TASK REQUIREMENTS
Could you return every line of the material below, unchanged and in the same order?

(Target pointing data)
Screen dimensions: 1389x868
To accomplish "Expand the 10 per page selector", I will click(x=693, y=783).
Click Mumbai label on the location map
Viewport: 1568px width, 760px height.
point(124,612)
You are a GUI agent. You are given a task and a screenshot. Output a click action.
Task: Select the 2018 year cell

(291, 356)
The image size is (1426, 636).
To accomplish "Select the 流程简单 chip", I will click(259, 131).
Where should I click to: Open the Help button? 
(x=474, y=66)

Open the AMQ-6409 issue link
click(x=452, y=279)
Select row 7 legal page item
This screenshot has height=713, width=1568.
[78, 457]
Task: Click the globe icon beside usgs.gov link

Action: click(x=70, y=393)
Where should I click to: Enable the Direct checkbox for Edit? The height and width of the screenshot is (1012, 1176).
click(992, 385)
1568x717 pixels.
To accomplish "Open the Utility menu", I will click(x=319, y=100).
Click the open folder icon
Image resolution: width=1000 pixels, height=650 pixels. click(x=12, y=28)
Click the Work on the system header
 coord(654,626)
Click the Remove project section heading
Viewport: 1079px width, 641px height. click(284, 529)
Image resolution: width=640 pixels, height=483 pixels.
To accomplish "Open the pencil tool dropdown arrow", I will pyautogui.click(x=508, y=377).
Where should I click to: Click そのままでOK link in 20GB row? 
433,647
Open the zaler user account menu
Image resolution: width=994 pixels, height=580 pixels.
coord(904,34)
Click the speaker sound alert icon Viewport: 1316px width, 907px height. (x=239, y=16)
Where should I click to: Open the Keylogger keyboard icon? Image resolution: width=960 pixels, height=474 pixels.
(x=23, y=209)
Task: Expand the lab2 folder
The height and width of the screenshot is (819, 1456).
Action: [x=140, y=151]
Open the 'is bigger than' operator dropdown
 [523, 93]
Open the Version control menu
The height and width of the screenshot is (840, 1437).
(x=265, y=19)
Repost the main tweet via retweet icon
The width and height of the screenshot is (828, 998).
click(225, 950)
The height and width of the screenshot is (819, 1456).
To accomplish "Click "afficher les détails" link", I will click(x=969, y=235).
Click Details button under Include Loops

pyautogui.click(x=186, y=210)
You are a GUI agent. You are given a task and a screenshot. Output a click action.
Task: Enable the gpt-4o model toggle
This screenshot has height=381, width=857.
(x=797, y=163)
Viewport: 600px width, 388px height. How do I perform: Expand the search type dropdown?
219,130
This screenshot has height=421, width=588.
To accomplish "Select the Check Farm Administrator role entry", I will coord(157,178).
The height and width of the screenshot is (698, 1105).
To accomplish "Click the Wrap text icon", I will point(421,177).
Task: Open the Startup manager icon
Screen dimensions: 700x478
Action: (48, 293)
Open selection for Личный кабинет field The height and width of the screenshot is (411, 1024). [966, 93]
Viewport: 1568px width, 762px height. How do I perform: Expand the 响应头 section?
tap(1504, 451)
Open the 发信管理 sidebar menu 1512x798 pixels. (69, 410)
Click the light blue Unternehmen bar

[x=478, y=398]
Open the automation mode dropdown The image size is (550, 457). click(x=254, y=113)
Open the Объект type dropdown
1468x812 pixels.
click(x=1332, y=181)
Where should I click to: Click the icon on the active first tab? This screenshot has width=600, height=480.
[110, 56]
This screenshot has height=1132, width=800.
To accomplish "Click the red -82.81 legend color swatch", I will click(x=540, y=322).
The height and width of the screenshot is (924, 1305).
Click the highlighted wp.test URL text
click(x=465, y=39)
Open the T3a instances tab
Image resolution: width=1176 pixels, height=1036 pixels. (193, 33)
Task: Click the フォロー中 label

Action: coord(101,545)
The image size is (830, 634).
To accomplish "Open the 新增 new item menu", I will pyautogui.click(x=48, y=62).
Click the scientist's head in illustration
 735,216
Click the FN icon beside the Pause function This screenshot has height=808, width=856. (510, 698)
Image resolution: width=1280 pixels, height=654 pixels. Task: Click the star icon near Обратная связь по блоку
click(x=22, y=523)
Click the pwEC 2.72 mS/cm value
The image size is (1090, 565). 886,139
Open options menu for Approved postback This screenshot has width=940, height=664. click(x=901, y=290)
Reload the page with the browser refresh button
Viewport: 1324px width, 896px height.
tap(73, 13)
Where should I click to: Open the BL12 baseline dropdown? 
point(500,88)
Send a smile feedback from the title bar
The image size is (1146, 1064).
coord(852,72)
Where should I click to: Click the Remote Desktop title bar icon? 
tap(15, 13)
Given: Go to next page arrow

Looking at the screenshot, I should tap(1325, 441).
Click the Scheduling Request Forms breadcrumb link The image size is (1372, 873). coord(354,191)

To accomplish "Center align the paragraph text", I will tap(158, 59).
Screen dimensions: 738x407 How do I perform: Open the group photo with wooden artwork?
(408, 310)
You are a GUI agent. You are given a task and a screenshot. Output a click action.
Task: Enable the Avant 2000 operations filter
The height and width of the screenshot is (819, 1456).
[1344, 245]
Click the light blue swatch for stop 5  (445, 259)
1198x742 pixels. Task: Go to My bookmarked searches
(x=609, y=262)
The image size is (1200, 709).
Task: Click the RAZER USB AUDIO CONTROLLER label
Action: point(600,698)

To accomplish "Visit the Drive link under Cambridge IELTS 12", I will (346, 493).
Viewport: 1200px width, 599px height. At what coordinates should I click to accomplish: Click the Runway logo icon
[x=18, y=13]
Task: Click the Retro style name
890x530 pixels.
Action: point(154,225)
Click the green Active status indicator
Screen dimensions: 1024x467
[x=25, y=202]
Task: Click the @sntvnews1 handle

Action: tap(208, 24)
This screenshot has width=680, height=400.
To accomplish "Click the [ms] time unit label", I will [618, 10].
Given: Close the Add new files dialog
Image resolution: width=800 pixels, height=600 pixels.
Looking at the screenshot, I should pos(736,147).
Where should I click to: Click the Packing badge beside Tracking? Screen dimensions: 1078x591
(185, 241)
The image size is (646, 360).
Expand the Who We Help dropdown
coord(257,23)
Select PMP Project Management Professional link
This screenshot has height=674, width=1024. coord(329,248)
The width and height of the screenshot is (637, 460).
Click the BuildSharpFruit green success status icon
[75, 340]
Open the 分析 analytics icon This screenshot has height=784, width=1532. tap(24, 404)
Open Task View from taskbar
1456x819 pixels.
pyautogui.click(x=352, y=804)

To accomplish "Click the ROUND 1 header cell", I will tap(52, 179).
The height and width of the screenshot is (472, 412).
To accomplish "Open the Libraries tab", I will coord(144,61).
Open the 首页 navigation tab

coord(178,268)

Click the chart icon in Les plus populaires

CORRECT RESPONSE
Screen dimensions: 1389x868
To accomplish "Expand the 10 per page selector", I will click(x=693, y=783).
Click Mumbai label on the location map
Viewport: 1568px width, 760px height.
point(124,612)
You are a GUI agent. You are given a task and a screenshot. Output a click action.
Task: Select the 2018 year cell

(291, 356)
The image size is (1426, 636).
To accomplish "Select the 流程简单 chip", I will click(259, 131).
Where should I click to: Open the Help button? 
(x=474, y=66)

Open the AMQ-6409 issue link
click(x=452, y=279)
Select row 7 legal page item
This screenshot has height=713, width=1568.
[78, 457]
Task: Click the globe icon beside usgs.gov link

Action: click(x=70, y=393)
Where should I click to: Enable the Direct checkbox for Edit? The height and width of the screenshot is (1012, 1176).
click(992, 385)
1568x717 pixels.
To accomplish "Open the Utility menu", I will click(x=319, y=100).
Click the open folder icon
Image resolution: width=1000 pixels, height=650 pixels. click(x=12, y=28)
Click the Work on the system header
 coord(654,626)
Click the Remove project section heading
Viewport: 1079px width, 641px height. click(284, 529)
Image resolution: width=640 pixels, height=483 pixels.
To accomplish "Open the pencil tool dropdown arrow", I will pyautogui.click(x=508, y=377).
Where should I click to: Click そのままでOK link in 20GB row? 
433,647
Open the zaler user account menu
Image resolution: width=994 pixels, height=580 pixels.
coord(904,34)
Click the speaker sound alert icon Viewport: 1316px width, 907px height. (x=239, y=16)
Where should I click to: Open the Keylogger keyboard icon? Image resolution: width=960 pixels, height=474 pixels.
(x=23, y=209)
Task: Expand the lab2 folder
The height and width of the screenshot is (819, 1456).
Action: [x=140, y=151]
Open the 'is bigger than' operator dropdown
 [523, 93]
Open the Version control menu
The height and width of the screenshot is (840, 1437).
(x=265, y=19)
Repost the main tweet via retweet icon
The width and height of the screenshot is (828, 998).
click(225, 950)
The height and width of the screenshot is (819, 1456).
To accomplish "Click "afficher les détails" link", I will click(x=969, y=235).
Click Details button under Include Loops

pyautogui.click(x=186, y=210)
You are a GUI agent. You are given a task and a screenshot. Output a click action.
Task: Enable the gpt-4o model toggle
This screenshot has height=381, width=857.
(x=797, y=163)
Viewport: 600px width, 388px height. How do I perform: Expand the search type dropdown?
219,130
This screenshot has height=421, width=588.
To accomplish "Select the Check Farm Administrator role entry", I will coord(157,178).
The height and width of the screenshot is (698, 1105).
To accomplish "Click the Wrap text icon", I will point(421,177).
Task: Open the Startup manager icon
Screen dimensions: 700x478
Action: (48, 293)
Open selection for Личный кабинет field The height and width of the screenshot is (411, 1024). [966, 93]
Viewport: 1568px width, 762px height. How do I perform: Expand the 响应头 section?
tap(1504, 451)
Open the 发信管理 sidebar menu 1512x798 pixels. (69, 410)
Click the light blue Unternehmen bar

[x=478, y=398]
Open the automation mode dropdown The image size is (550, 457). click(x=254, y=113)
Open the Объект type dropdown
1468x812 pixels.
click(x=1332, y=181)
Where should I click to: Click the icon on the active first tab? This screenshot has width=600, height=480.
[110, 56]
This screenshot has height=1132, width=800.
To accomplish "Click the red -82.81 legend color swatch", I will click(x=540, y=322).
The height and width of the screenshot is (924, 1305).
Click the highlighted wp.test URL text
click(x=465, y=39)
Open the T3a instances tab
Image resolution: width=1176 pixels, height=1036 pixels. (193, 33)
Task: Click the フォロー中 label

Action: coord(101,545)
The image size is (830, 634).
To accomplish "Open the 新增 new item menu", I will pyautogui.click(x=48, y=62).
Click the scientist's head in illustration
 735,216
Click the FN icon beside the Pause function This screenshot has height=808, width=856. (510, 698)
Image resolution: width=1280 pixels, height=654 pixels. Task: Click the star icon near Обратная связь по блоку
click(x=22, y=523)
Click the pwEC 2.72 mS/cm value
The image size is (1090, 565). 886,139
Open options menu for Approved postback This screenshot has width=940, height=664. click(x=901, y=290)
Reload the page with the browser refresh button
Viewport: 1324px width, 896px height.
tap(73, 13)
Where should I click to: Open the BL12 baseline dropdown? 
point(500,88)
Send a smile feedback from the title bar
The image size is (1146, 1064).
coord(852,72)
Where should I click to: Click the Remote Desktop title bar icon? 
tap(15, 13)
Given: Go to next page arrow

Looking at the screenshot, I should tap(1325, 441).
Click the Scheduling Request Forms breadcrumb link The image size is (1372, 873). coord(354,191)

To accomplish "Center align the paragraph text", I will tap(158, 59).
Screen dimensions: 738x407 How do I perform: Open the group photo with wooden artwork?
(408, 310)
You are a GUI agent. You are given a task and a screenshot. Output a click action.
Task: Enable the Avant 2000 operations filter
The height and width of the screenshot is (819, 1456).
[1344, 245]
Click the light blue swatch for stop 5  (445, 259)
1198x742 pixels. Task: Go to My bookmarked searches
(x=609, y=262)
The image size is (1200, 709).
Task: Click the RAZER USB AUDIO CONTROLLER label
Action: point(600,698)

To accomplish "Visit the Drive link under Cambridge IELTS 12", I will (346, 493).
Viewport: 1200px width, 599px height. At what coordinates should I click to accomplish: Click the Runway logo icon
[x=18, y=13]
Task: Click the Retro style name
890x530 pixels.
Action: point(154,225)
Click the green Active status indicator
Screen dimensions: 1024x467
[x=25, y=202]
Task: Click the @sntvnews1 handle

Action: tap(208, 24)
This screenshot has width=680, height=400.
To accomplish "Click the [ms] time unit label", I will [618, 10].
Given: Close the Add new files dialog
Image resolution: width=800 pixels, height=600 pixels.
Looking at the screenshot, I should pos(736,147).
Where should I click to: Click the Packing badge beside Tracking? Screen dimensions: 1078x591
(185, 241)
The image size is (646, 360).
Expand the Who We Help dropdown
coord(257,23)
Select PMP Project Management Professional link
This screenshot has height=674, width=1024. coord(329,248)
The width and height of the screenshot is (637, 460).
Click the BuildSharpFruit green success status icon
[75, 340]
Open the 分析 analytics icon This screenshot has height=784, width=1532. tap(24, 404)
Open Task View from taskbar
1456x819 pixels.
pyautogui.click(x=352, y=804)

To accomplish "Click the ROUND 1 header cell", I will tap(52, 179).
The height and width of the screenshot is (472, 412).
To accomplish "Open the Libraries tab", I will coord(144,61).
Open the 首页 navigation tab

coord(178,268)

Click the chart icon in Les plus populaires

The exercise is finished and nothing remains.